Monday, June 09, 2003

Everybody is gittin jiggy wid the stock market again these days. The S&P500 is flirting with 1000 again, the first time since June 2002, and all the young bucks on Wall Street are starting to feel their antlers once again. But is this based on surging testosterone or something a bit less ephemeral?

The markets are still exceptionally expensive -- with all this money sloshing about the world thanks to loose monetary policy, folks want to invest it (shoving it inside your mattress just seems so Beverly Hillbillies after all) regardless of whether there are any good investments out there or not. Money Magazine tells us the price-to-earnings ratio of the S&P500 now stands at 31.4. Now that's down from the stratospheric days of 2000, but still, before 1998 it had never been above 30. You don't like this measurement? How about the Shiller method?
A way of valuing the market, made popular by Yale professor Robert Shiller, is to look at price compared with average annual earnings over the past 10 years. On this basis, points out AQR Capital Management managing principal Cliff Asness, the S&P's P/E comes in at just under 25. Historically, that P/E has come in at around 14 or 15. Asness thinks that historically stocks have been cheap and that, if investors can accept a lower return environment than they've had in the past, the market can trade at a Shiller P/E of around 21 or 22. As a result, he thinks the market is 10-to-15 percent higher than it should be.

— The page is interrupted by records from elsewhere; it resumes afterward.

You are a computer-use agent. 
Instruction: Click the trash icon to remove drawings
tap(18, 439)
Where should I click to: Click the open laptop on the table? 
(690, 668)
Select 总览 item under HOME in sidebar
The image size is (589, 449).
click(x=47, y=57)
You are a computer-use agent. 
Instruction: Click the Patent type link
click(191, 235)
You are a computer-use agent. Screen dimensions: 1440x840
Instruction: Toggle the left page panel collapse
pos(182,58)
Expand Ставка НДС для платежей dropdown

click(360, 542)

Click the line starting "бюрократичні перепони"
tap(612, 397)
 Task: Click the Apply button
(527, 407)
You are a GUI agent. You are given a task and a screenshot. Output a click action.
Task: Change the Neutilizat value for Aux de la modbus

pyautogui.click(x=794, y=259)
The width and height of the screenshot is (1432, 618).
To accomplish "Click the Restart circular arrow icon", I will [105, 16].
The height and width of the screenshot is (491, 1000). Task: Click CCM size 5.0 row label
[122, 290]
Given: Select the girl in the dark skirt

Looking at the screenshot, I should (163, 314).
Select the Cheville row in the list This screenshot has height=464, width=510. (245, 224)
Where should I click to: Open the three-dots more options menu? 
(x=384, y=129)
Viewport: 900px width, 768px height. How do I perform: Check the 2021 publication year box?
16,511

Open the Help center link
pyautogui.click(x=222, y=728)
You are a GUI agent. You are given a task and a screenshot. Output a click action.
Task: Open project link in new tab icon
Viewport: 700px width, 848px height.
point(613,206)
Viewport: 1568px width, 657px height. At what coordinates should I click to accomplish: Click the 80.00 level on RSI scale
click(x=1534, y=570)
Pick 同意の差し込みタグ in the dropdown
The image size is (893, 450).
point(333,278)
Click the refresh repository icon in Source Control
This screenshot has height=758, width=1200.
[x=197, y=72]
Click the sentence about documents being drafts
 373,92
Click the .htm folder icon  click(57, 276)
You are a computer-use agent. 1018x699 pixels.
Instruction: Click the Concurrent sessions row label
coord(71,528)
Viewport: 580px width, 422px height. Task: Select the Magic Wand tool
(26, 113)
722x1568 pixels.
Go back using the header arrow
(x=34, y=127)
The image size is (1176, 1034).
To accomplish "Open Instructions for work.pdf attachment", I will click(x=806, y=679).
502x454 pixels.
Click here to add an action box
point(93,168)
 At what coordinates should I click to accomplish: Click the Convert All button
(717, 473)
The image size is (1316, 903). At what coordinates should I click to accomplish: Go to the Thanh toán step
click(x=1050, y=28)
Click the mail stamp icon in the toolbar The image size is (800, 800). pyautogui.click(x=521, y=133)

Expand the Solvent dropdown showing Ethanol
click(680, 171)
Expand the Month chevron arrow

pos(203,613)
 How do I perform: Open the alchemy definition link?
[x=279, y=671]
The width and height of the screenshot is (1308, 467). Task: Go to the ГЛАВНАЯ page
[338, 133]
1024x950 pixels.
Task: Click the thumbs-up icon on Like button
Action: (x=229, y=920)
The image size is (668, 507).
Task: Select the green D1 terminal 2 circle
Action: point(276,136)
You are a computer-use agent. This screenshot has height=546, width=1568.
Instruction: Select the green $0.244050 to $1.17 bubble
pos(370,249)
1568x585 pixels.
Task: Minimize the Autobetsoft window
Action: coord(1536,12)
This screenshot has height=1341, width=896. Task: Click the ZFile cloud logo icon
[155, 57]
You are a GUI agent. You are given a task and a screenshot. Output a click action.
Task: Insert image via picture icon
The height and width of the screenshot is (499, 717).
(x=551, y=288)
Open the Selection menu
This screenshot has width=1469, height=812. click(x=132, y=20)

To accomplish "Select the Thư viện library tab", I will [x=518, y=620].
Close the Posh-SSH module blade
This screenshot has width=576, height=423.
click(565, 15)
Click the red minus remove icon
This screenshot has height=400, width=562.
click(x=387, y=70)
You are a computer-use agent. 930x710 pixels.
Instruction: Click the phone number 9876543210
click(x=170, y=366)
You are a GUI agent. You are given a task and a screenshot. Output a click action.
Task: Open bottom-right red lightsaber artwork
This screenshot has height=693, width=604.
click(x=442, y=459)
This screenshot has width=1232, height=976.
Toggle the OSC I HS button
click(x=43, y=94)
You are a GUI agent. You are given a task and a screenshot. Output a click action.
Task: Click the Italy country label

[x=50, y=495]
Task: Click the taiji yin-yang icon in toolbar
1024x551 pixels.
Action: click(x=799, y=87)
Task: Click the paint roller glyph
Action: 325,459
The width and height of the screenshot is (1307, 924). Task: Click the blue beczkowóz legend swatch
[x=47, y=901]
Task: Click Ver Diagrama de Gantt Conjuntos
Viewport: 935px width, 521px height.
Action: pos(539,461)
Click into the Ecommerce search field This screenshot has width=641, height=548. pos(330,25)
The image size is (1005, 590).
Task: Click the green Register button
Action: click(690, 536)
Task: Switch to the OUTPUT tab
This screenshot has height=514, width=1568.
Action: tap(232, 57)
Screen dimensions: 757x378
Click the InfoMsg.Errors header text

He also notes that, because he is using a P/E implicitly based on trend earnings, the idea that stocks should have a high P/E now because earnings are going to be higher in the future doesn't fly. In fact, he said, if earnings don't recover, things could be "fairly ugly."
Just when you thought the US was safe from irrational exuberance, here come those giddy feelings back with a vengeance. Be on the look out for secretive late-night phonecalls, mood swings, furtive notes passed in study hall, the "I really like you as a friend" speech, incessant crying and broken hearts -- just ahead!